-- Study text --
------------------------------------------------------------------------
Pilot Study to Investigate the Use of In-Clinic Sensing to Identify Optimal Stimulation Parameters for Deep Brain Stimulation Therapy in Parkinson's Disease.

Background: Deep brain stimulation (DBS) programming is time intensive. Recent advances in sensing technology of local field potentials (LFPs) may enable improvements. Few studies have compared the use of this technology with standard of care.

Objective/hypothesis: Sensing technology of subthalamic nucleus (STN) DBS leads in Parkinson's disease (PD) is reliable and predicts the optimal contacts and settings as predicted by clinical assessment.

Materials And Methods: Five subjects with PD (n = 9 hemispheres) with bilateral STN DBS and sensing capable battery replacement were recruited. An LFP sensing review of all bipolar contact pairs was performed three times. Contact with the maximal beta peak power (MBP) was then clinically assessed in a double-blinded fashion, and five conditions were tested: 1) entry settings, 2) off stimulation, 3) MBP at 30 μs, 4) MBP at 60 μs, and 5) MBP at 90 μs.

Results: Contact and frequency of the MBP power in all hemispheres did not differ across sessions. The entry settings matched with the contact with the MBP power in 5 of 9 hemispheres. No clinical difference was evident in the stimulation conditions. The clinician and subject preferred settings determined by MBP power in 7 of 9 and 5 of 7 hemispheres, respectively.

Conclusions: This study indicates that STN LFPs in PD recorded directly from contacts of the DBS lead provide consistent recordings across the frequency range and a reliably detected beta peak. Furthermore, programming based on the MBP power provides at least clinical equivalence to standard of care programming with STN DBS.
------------------------------------------------------------------------
-- Listed records --
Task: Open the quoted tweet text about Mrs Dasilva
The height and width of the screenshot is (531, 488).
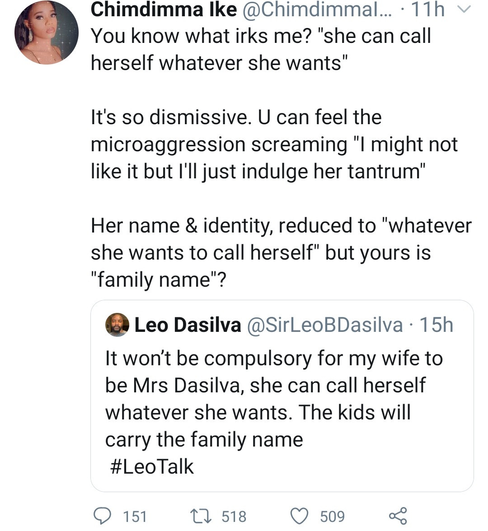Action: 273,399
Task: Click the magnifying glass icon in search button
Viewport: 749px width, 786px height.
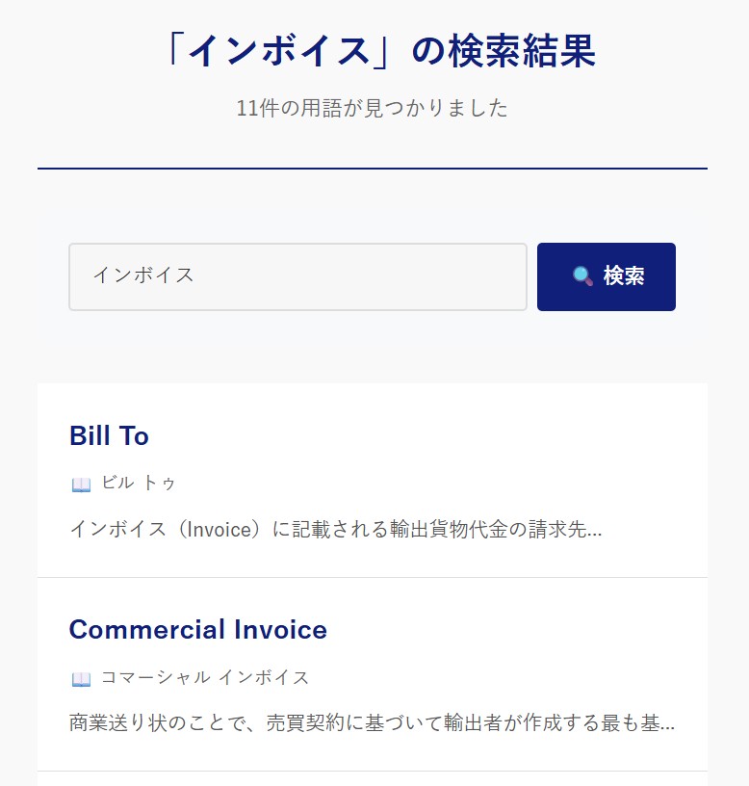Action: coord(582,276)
------------------------------------------------------------------------
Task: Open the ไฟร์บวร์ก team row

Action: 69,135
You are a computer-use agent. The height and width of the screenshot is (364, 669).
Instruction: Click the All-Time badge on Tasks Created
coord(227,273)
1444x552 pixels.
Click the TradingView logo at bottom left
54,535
------------------------------------------------------------------------
-- About this exercise --
List the five stimulation conditions that the Parkinson's disease pilot study above says were tested during clinical assessment.

-- Your solution --
1) Entry settings
2) Off stimulation
3) MBP (maximal beta peak power contact) at 30 μs
4) MBP at 60 μs
5) MBP at 90 μs